The SDK works with React, Vue, Angular, or vanilla JavaScript. It supports self-hosted data for compliance needs while maintaining 99.999% uptime. You get comment threads, resolution workflows, and notifications in one SDK instead of managing multiple services.
Pricing is based on monthly active collaborators (MAC), not total users. This approach costs about 80% less than MAU models where passive viewers increase your bill.
Final thoughts on thread management SDK options
The right thread management SDK saves you months of development work and gives your users a better collaboration experience. Velt provides automatic anchoring, pre-built UI components, and real-time notifications without the overhead of building everything yourself. You get enterprise-grade infrastructure that adapts to your design system.
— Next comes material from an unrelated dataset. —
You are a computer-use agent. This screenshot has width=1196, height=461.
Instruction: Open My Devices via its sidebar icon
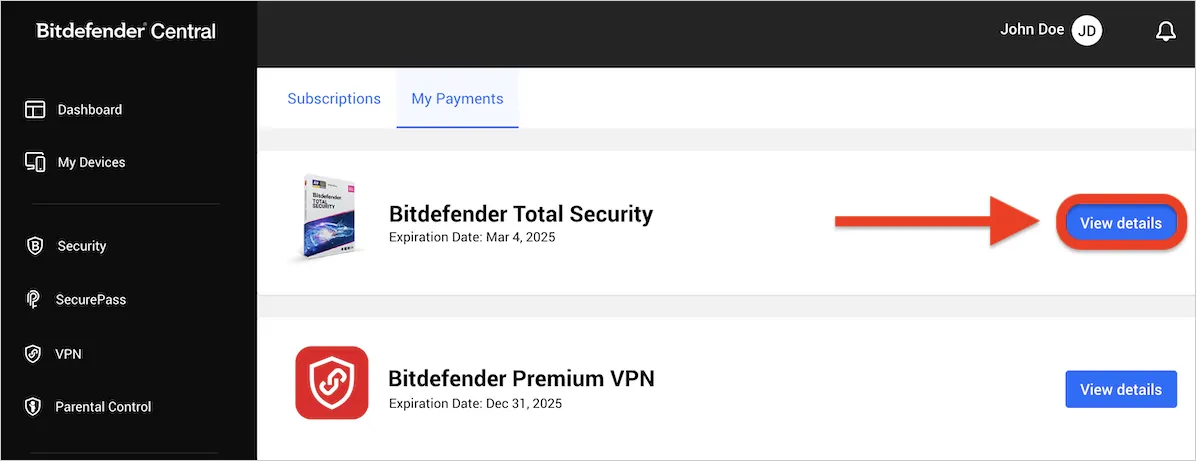click(x=35, y=162)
Check out the SDK and start adding contextual comments to your app today.
FAQ
How do I choose the right thread management SDK for my app?
Start by identifying whether you need a complete solution with UI components or just infrastructure. If you're building a React app with basic commenting needs and have frontend ENG resources, Liveblocks or Ably might work. For apps requiring contextual anchoring, resolution workflows, and cross-framework support without building custom UI, Velt provides the most complete package.
Which thread management SDK works best for non-text content like dashboards or design tools?
Velt and Liveblocks support commenting beyond text editors. Velt provides contextual comments that automatically repositions comments when content changes, while Liveblocks requires you to write custom positioning logic. Tiptap only works within text editor contexts and cannot handle visual content like charts, videos, or design mockups.
What's the difference between MAU-based and MAC-based pricing for commenting SDKs?
MAU (Monthly Active Users) pricing charges for everyone who connects, including passive viewers who never comment. MAC (Monthly Active Collaborators) pricing only charges for users who actually create, edit, or resolve comments. MAC typically costs 80% less since only about 20% of users actively collaborate in most apps.
Can I use these SDKs if I need to self-host collaboration data for compliance?
Velt supports data self-hosting for teams with strict compliance requirements while maintaining managed infrastructure. Ably offers self-hosted deployment options but requires building all commenting features yourself. Liveblocks and Tiptap primarily operate as cloud services without self-hosting options for the collaboration layer.
How long does it take to implement a thread management SDK?
Implementation time varies by SDK complexity. Velt integrates in hours since it includes pre-built UI components and automatic anchoring. Liveblocks takes days to weeks depending on how much custom UI you build. Ably and Tiptap require weeks to months since you're building thread management logic and interfaces from scratch.